Problem requirements: Repeat only the data from the line with "Where should I" up to and including the line with "Action: (x=290, y=1372)", switching "dropdown" to "menu" and leaving everything else unchanged.

Entries supplied:

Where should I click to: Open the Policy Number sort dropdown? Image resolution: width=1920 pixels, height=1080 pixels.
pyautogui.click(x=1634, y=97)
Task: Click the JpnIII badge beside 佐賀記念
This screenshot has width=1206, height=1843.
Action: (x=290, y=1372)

* * *

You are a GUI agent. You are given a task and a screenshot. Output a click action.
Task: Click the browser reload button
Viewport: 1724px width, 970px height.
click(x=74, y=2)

Reply to the task:
Where should I click to: Open the Policy Number sort menu? Image resolution: width=1920 pixels, height=1080 pixels.
pyautogui.click(x=1634, y=97)
Task: Click the JpnIII badge beside 佐賀記念
This screenshot has width=1206, height=1843.
Action: (x=290, y=1372)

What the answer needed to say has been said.